Text provided:
*-*-*

Sunday, November 07, 2010

Got REAL Milk?


Milk still does a body good.
Though, like any food, there is such a thing as good milk and bad milk. Sadly, for some reason, consumers have taken this miracle drink for granted and allowed industry to take control of it.
I think it’s interesting that Katie Scarvey’s recent article failed utterly to ask one simple question: Why are our children and babies having these allergic reactions to milk?
The Food Allergy and Anaphylaxis Network puts milk allergies on the rise from 2-3% to 6-8% of children in the US. Additionally, they quote a study done in 2007 that could mean that these allergies are lasting longer than previously expected. Out of 800 children in the study only 19% had outgrown it by age 4. Certainly in the moment of diagnosis food avoidance is the way to initially deal with these allergies. Though, as the dust settles, our minds should attack the question head on – why is our food making us sick?

*-*-*

Data extracts:
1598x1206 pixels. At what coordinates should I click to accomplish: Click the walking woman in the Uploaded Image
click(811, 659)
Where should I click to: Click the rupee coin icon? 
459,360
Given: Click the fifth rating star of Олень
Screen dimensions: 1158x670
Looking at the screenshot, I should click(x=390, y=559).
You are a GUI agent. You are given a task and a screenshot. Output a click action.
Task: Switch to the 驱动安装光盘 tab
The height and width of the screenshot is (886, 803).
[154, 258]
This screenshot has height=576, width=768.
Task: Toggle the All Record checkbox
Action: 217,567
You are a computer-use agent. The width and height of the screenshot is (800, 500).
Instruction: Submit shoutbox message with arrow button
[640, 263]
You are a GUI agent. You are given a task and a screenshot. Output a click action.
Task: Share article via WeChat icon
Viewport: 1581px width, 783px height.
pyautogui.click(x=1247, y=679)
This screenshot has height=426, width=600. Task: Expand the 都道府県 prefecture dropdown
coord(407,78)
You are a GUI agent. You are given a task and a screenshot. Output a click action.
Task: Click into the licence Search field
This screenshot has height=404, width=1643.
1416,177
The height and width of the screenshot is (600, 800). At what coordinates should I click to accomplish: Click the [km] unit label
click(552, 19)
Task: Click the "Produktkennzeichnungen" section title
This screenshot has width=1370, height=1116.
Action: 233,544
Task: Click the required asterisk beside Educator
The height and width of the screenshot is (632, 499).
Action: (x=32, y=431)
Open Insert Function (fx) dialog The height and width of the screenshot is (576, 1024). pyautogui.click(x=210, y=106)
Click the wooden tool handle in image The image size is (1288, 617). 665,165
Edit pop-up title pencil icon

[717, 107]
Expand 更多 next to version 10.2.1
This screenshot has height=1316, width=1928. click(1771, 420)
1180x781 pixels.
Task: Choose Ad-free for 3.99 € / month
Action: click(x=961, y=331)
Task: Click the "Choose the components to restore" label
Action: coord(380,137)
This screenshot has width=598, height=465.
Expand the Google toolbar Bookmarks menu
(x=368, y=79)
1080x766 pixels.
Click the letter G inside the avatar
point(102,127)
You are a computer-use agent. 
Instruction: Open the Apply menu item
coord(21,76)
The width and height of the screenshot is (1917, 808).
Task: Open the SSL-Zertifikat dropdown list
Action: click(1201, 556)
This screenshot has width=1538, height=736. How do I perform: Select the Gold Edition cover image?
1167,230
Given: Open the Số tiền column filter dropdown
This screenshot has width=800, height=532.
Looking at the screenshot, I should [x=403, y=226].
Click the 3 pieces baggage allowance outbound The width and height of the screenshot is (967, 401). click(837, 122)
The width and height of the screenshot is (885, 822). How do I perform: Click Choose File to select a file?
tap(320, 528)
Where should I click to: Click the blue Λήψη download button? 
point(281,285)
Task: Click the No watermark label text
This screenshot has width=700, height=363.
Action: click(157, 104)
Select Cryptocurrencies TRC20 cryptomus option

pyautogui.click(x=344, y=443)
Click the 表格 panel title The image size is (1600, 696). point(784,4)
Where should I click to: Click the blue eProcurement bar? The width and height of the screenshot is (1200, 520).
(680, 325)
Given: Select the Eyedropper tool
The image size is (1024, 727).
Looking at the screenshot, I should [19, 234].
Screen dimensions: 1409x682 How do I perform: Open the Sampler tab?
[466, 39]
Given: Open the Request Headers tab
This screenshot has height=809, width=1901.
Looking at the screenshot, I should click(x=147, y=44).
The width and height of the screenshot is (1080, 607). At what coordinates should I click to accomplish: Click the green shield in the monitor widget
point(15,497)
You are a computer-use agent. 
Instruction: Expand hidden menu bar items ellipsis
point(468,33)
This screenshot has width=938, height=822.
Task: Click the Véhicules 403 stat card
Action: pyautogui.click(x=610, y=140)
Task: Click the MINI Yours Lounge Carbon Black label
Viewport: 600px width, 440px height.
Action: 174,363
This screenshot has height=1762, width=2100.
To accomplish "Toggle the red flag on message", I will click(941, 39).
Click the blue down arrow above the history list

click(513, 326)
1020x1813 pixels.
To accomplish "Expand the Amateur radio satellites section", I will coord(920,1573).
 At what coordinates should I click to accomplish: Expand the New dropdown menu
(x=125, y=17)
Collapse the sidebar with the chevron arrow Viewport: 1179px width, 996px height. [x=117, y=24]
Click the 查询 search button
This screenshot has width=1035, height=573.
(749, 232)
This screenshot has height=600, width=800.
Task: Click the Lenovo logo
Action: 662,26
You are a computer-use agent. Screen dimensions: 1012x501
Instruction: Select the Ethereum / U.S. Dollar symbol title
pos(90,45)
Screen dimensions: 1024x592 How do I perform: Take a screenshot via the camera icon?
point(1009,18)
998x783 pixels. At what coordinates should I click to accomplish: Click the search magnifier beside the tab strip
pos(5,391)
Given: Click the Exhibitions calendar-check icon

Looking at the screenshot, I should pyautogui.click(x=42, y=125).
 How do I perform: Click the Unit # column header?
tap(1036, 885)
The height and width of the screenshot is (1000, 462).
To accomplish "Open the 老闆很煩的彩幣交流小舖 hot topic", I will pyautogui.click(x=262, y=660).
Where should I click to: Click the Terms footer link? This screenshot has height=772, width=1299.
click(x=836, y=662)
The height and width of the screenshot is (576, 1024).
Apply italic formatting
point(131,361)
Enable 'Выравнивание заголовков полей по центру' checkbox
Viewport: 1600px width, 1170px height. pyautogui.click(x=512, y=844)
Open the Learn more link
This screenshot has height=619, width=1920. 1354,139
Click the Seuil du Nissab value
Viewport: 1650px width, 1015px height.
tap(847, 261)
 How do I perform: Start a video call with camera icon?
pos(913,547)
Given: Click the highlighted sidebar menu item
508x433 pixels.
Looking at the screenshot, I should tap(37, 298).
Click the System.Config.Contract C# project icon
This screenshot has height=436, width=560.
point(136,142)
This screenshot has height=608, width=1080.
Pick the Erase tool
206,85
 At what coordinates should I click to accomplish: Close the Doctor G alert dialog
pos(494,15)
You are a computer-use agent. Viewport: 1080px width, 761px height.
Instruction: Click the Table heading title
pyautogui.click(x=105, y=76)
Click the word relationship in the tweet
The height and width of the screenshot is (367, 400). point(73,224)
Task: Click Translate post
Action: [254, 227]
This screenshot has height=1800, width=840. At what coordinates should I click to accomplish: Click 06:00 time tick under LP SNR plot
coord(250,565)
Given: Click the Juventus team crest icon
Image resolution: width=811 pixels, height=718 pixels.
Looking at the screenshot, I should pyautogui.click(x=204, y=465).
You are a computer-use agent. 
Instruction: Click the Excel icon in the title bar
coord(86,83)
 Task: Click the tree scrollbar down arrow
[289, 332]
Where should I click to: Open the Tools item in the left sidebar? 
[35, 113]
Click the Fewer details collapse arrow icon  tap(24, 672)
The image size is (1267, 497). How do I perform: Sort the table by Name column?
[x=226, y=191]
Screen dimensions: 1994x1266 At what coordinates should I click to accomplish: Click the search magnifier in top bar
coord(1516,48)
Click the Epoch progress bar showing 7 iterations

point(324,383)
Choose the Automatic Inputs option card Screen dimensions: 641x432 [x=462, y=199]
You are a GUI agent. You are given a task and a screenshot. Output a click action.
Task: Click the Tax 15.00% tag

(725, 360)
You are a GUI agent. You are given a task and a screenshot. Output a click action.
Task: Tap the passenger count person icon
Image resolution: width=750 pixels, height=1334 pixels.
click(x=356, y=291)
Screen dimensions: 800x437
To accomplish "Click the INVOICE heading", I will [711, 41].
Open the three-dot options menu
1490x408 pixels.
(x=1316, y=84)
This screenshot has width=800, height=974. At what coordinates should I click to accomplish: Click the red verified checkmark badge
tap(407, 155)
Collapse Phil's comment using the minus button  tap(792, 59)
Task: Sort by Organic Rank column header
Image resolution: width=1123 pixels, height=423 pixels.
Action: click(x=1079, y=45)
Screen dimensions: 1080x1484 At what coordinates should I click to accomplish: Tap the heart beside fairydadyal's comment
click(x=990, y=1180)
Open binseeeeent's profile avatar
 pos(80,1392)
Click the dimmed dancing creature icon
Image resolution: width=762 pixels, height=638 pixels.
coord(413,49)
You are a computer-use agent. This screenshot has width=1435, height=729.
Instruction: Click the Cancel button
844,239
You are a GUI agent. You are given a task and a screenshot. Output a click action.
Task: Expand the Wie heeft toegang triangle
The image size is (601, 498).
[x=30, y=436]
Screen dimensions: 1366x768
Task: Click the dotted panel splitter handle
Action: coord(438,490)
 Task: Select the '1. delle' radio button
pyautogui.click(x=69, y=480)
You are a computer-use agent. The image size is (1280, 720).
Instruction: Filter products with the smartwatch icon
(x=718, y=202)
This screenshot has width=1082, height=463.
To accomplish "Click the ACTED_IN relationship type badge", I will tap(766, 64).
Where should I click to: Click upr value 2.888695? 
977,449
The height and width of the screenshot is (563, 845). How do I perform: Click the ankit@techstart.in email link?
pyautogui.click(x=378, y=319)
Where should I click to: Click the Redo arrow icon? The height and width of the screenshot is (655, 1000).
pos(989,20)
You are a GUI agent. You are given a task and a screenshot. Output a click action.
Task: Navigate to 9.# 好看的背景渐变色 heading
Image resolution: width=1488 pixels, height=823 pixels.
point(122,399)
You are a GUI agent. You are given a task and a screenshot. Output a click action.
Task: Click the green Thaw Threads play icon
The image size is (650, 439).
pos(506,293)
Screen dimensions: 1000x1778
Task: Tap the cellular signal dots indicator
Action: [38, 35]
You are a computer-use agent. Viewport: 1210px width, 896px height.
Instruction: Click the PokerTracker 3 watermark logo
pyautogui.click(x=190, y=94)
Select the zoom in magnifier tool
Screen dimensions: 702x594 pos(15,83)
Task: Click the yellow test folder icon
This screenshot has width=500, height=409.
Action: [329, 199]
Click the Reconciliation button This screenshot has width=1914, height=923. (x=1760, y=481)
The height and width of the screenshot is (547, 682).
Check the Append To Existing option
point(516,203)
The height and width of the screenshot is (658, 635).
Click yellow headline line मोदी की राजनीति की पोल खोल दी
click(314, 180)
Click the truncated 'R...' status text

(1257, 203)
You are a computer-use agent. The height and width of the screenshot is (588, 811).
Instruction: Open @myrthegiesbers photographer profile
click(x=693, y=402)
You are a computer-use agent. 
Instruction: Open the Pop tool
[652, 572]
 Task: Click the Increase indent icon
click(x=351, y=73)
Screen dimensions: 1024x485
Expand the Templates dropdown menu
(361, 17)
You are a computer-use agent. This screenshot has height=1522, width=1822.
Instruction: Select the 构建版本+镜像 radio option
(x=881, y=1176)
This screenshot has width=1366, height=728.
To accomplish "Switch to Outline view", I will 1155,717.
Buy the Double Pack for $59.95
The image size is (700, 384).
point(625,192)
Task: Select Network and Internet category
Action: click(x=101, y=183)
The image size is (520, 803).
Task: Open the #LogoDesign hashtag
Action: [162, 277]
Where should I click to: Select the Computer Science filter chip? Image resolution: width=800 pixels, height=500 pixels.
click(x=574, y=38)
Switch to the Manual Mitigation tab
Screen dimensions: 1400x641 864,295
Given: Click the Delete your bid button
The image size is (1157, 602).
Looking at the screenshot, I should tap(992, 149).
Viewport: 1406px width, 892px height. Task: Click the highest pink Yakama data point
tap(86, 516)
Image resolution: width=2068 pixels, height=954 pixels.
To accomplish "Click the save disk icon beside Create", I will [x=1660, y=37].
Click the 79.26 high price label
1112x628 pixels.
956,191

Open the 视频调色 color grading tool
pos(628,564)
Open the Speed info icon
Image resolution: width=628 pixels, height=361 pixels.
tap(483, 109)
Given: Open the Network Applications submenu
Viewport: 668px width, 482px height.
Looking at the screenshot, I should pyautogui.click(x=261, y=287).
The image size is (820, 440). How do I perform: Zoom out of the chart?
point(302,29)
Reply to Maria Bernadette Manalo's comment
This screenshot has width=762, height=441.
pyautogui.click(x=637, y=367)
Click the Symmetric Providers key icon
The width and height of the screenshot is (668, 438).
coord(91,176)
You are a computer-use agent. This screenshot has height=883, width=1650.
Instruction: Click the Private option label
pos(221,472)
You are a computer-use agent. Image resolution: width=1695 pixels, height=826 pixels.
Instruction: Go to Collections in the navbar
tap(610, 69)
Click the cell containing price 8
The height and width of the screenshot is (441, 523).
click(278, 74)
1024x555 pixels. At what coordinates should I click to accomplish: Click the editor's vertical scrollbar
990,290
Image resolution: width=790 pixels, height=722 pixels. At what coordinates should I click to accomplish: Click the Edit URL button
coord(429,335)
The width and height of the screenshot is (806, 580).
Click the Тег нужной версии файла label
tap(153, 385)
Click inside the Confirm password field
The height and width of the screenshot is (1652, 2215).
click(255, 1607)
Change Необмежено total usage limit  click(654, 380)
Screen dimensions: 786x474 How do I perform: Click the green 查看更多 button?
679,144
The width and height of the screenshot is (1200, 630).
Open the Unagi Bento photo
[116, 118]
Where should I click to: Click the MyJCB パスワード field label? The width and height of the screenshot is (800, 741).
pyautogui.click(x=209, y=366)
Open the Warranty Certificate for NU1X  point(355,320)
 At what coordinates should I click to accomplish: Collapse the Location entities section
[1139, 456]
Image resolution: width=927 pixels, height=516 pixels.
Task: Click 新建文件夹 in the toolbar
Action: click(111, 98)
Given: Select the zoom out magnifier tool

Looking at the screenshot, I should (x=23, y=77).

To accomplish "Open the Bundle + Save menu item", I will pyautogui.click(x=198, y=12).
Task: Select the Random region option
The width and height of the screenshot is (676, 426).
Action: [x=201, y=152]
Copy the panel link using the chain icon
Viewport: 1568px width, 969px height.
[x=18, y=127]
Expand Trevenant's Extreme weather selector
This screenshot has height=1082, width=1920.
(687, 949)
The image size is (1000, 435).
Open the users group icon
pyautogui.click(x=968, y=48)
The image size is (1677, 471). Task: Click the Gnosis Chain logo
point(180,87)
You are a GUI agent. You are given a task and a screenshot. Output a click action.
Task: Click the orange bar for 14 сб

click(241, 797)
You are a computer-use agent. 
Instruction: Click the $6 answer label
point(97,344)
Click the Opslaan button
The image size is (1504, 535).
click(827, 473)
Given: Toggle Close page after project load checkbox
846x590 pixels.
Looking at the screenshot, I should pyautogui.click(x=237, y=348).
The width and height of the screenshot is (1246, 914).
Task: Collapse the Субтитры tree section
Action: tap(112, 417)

*-*-*

Questions:
1) Translate this sentence from the post on milk into Spanish: "Certainly in the moment of diagnosis food avoidance is the way to initially deal with these allergies."
2) Repeat word for word everything in the post on milk from "I think it’s" down to "making us sick?".
3) In the post on milk, what share of the 800 children in the 2007 study had outgrown the allergy by age 4?
The lines are not used in any of this work.

Responses to the exercise:
1) Ciertamente, en el momento del diagnóstico, evitar el alimento es la manera de afrontar inicialmente estas alergias.

2)
I think it’s interesting that Katie Scarvey’s recent article failed utterly to ask one simple question: Why are our children and babies having these allergic reactions to milk?
The Food Allergy and Anaphylaxis Network puts milk allergies on the rise from 2-3% to 6-8% of children in the US. Additionally, they quote a study done in 2007 that could mean that these allergies are lasting longer than previously expected. Out of 800 children in the study only 19% had outgrown it by age 4. Certainly in the moment of diagnosis food avoidance is the way to initially deal with these allergies. Though, as the dust settles, our minds should attack the question head on – why is our food making us sick?

3) 19%